For the first time since last December, financial stocks are leading the vanguard as the broad market tries to rally out of its multi-month sell-off.
Bank stocks have been the sector everyone loves to hate because they were seen as the villains of the housing bubble and financial crisis. They had the audacity to continue massive bonus plans in spite of taxpayer-funded assistance.
And their future profitability was in doubt in the wake of stiff new regulation courtesy of Dodd-Frank legislation, stringent new Basel III global capital requirements, questions over their accounting practices, “too big to fail” capital surcharges, and a lack of new loan demand.
However, investors now realize that the bad news has been priced in. Loan growth is about to re-accelerate thanks to the Fed’s stealth stimulus of negative real interest rates, easing credit standards, and a steep yield curve. Loan losses are diminishing. New reserve requirements, to be phased in gradually, won’t require another round of capital raising. And valuations are now very, very attractive.
Let’s put it bluntly –- bank stocks are stupid cheap.
In fact, according to Ken Zerbe at Morgan Stanley, they only way you can justify current pricing (around 1.3 times book value) is if “you believe they will record negative earnings growth into perpetuity.” To be exact, current pricing implies a -4.8% long-term earnings growth rate.
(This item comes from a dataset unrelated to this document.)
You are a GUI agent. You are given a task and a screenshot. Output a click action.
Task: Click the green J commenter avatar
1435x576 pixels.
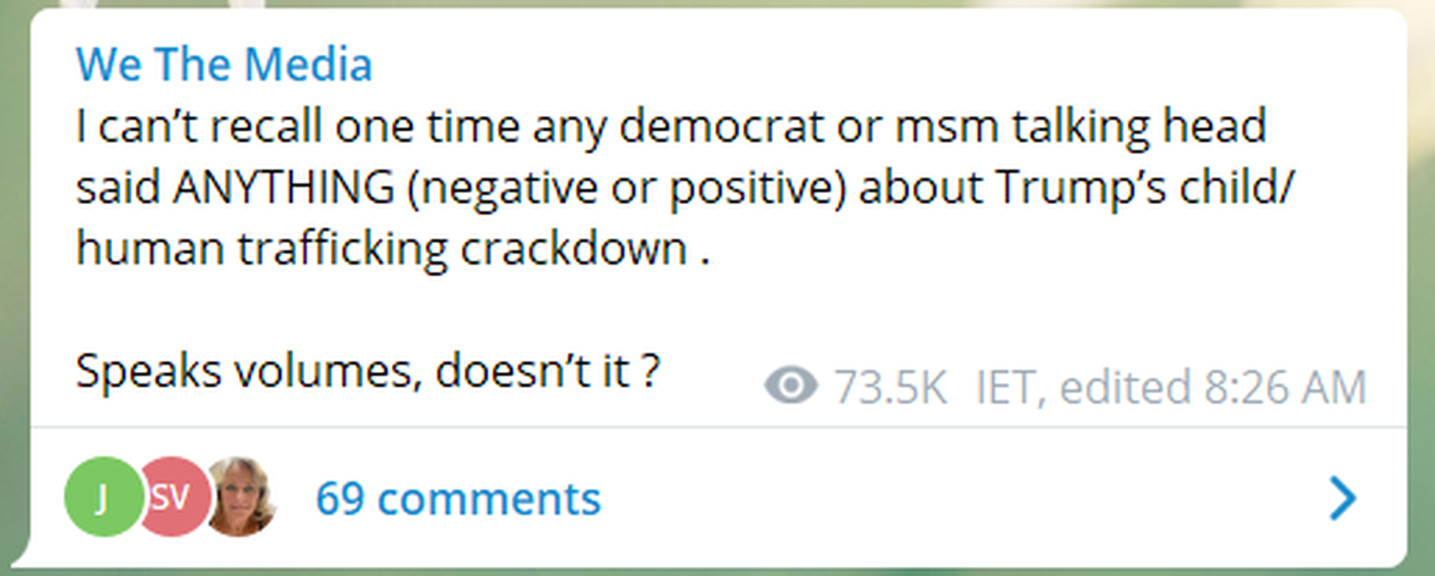pos(103,496)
This insight comes courtesy of the formula behind the price-to-book value calculation, which is return on equity less long-term growth divided by cost of equity less long-term growth.
Zerbe plugged in the following numbers to come to his conclusion: 11.2% group return on equity (his 2013 estimate, already well below the 15.3% pre-crisis average) and a 7.7% cost of equity (pre-crisis levels, despite stronger capital levels and less income statement volatility).
The negative 4.8% implied long-term growth rate is well below the positive 3.6% growth rate seen between 1990 and 2007.
As a result, Zerbe sees great value in the sector — particularly in mid-cap bank stocks like my top stock for 2011 pick Zions Bancorp (NASDAQ: ZION). Other picks include Texas Capital Bancshares (NASDAQ: TCBI) and Cathy General Bancorp (NASDAQ: CATY) — both of which I’ve recommended to my newsletter subscribers.
Disclosure: Anthony has recommended CATY and TCBI to his newsletter subscribers.
Be sure to check out Anthony’s new investment advisory service, The Edge. A two-week free trial has been extended to Investorplace readers. Click the link above to sign up.
The author can be contacted at firstname.lastname@example.org. Feel free to comment below.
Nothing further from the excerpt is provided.